What is required - The expected answer comprises all lines from the entries that contain the string "section".

Dataset records -

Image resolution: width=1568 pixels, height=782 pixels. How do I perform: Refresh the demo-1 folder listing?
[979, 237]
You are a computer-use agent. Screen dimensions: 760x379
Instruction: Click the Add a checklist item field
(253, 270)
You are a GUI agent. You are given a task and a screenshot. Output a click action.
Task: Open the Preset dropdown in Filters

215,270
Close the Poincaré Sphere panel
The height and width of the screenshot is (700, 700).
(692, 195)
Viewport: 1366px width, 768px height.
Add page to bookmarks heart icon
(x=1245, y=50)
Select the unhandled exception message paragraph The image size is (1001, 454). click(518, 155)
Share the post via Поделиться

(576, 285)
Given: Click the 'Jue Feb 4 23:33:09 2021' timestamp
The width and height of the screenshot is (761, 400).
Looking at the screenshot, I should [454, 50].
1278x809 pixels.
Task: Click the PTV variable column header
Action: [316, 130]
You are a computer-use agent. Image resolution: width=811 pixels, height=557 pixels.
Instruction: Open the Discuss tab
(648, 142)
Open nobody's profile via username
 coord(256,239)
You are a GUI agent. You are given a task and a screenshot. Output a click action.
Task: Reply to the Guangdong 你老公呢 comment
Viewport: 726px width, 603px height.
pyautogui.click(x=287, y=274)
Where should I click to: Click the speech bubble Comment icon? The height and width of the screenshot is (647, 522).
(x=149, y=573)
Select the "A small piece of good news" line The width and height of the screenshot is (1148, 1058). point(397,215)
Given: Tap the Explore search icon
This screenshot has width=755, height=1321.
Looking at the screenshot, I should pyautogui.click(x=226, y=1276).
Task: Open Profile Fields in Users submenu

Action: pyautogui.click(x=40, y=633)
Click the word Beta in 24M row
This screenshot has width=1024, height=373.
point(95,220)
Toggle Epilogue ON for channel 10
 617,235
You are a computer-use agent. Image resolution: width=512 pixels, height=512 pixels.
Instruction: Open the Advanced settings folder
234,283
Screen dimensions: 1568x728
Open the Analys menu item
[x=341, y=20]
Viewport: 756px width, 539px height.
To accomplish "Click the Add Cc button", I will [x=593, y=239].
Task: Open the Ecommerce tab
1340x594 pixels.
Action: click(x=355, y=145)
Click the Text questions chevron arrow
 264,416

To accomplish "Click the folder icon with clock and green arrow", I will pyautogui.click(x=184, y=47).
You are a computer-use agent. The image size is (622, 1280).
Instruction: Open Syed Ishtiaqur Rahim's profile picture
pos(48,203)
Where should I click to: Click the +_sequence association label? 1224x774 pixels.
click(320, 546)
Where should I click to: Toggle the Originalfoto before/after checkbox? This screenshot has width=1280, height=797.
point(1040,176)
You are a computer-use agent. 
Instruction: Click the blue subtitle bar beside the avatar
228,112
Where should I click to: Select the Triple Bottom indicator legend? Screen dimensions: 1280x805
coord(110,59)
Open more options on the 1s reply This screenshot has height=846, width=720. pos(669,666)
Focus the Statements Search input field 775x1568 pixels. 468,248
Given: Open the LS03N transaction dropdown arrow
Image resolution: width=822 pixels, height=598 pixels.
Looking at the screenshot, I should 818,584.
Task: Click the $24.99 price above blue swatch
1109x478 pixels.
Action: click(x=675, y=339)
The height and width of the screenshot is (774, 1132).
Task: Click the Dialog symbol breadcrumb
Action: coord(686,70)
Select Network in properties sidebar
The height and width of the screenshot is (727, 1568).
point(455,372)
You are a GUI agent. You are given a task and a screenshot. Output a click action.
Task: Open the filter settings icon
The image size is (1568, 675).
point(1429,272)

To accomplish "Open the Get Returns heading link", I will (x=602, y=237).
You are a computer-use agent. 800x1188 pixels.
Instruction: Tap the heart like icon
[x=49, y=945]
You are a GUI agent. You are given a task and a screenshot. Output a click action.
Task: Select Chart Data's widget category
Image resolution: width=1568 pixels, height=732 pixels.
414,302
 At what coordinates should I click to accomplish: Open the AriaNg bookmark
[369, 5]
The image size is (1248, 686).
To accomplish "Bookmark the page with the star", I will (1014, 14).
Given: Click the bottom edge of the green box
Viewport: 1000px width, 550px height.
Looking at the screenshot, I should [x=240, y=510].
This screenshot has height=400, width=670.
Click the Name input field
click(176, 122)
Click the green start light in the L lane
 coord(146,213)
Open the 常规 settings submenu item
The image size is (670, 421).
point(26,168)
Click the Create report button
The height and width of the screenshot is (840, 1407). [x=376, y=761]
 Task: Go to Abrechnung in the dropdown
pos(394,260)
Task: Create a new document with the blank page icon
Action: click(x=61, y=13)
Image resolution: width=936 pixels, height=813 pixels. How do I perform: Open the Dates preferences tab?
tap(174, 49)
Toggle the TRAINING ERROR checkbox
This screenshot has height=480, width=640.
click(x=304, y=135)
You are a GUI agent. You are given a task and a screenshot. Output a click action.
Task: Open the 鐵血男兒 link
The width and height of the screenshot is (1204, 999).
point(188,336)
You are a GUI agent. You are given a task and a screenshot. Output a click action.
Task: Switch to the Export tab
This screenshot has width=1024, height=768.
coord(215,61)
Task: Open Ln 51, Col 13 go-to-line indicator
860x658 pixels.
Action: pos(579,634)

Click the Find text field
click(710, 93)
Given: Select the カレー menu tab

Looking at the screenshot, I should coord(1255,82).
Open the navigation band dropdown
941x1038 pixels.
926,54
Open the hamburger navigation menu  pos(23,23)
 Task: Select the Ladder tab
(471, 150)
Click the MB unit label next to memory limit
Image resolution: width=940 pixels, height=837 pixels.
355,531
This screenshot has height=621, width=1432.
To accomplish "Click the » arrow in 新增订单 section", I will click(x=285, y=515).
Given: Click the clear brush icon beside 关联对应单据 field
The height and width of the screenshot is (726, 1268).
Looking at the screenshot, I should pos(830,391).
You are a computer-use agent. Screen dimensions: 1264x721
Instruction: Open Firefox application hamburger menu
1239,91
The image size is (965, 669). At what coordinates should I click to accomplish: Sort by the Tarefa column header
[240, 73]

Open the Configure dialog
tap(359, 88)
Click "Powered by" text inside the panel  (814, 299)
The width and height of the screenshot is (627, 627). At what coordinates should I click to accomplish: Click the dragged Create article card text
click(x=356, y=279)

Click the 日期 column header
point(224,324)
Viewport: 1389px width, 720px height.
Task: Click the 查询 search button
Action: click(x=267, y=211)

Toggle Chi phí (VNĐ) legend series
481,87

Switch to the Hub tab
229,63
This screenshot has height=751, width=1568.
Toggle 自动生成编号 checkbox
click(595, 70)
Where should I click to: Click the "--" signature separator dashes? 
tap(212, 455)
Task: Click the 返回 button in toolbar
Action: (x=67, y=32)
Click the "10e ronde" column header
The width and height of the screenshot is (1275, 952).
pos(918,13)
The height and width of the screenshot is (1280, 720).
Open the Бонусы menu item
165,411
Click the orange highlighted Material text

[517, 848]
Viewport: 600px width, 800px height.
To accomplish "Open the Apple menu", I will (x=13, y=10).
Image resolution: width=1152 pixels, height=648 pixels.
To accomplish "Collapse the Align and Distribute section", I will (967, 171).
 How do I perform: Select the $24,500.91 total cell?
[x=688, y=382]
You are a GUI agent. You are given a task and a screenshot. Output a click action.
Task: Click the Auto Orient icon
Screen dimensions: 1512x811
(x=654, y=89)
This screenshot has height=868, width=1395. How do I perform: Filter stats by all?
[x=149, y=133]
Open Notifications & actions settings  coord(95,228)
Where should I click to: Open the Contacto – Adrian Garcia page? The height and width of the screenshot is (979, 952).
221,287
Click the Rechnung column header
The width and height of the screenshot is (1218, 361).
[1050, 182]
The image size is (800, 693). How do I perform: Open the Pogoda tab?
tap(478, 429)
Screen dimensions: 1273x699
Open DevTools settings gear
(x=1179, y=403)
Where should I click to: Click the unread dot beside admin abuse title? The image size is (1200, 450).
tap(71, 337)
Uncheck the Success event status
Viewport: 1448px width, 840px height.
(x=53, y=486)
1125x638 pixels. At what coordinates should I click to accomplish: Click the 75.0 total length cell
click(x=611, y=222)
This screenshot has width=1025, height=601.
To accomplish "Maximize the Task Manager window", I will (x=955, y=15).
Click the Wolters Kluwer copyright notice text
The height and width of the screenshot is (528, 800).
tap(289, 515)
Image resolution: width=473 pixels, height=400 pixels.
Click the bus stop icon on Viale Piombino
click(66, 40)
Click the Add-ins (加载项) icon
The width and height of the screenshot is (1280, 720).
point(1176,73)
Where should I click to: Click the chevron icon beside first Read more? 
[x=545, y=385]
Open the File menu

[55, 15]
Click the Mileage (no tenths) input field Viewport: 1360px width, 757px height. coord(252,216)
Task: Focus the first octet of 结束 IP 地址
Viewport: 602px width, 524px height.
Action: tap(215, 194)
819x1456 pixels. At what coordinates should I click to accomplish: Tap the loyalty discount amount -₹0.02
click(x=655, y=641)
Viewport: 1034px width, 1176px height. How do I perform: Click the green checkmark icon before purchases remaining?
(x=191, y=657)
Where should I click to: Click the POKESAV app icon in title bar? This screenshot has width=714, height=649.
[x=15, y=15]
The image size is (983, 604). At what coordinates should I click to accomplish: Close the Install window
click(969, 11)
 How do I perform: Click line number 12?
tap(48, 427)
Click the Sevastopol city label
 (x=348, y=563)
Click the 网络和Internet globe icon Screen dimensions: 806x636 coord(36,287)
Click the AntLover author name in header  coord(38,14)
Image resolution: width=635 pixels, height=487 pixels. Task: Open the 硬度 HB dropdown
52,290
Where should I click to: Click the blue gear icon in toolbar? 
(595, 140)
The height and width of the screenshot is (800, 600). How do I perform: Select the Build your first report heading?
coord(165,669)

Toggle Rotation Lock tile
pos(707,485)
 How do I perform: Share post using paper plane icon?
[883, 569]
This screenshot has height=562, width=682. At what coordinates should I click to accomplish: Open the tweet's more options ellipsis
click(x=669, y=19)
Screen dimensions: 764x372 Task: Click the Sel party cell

Reply -
To accomplish "Click the » arrow in 新增订单 section", I will click(x=285, y=515).
To accomplish "Collapse the Align and Distribute section", I will (967, 171).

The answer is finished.